(TASK DESCRIPTION)
Repeat only what appears from the line containing "Hand Injuries (54, 744)" through the last line of the listing below, exactly as written.

—————

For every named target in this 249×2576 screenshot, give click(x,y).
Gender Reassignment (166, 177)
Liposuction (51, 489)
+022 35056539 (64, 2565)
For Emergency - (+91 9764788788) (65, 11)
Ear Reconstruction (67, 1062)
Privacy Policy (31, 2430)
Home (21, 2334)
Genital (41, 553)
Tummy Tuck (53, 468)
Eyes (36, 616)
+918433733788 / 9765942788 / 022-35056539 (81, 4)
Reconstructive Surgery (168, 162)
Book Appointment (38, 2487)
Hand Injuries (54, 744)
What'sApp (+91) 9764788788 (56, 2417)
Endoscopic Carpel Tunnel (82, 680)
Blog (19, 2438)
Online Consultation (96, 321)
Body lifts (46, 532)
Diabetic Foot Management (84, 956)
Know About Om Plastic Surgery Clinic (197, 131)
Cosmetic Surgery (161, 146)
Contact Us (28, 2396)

—————

(WRITTEN SOLUTION)
Hand Injuries (54, 744)
What'sApp (+91) 9764788788 (56, 2417)
Endoscopic Carpel Tunnel (82, 680)
Blog (19, 2438)
Online Consultation (96, 321)
Body lifts (46, 532)
Diabetic Foot Management (84, 956)
Know About Om Plastic Surgery Clinic (197, 131)
Cosmetic Surgery (161, 146)
Contact Us (28, 2396)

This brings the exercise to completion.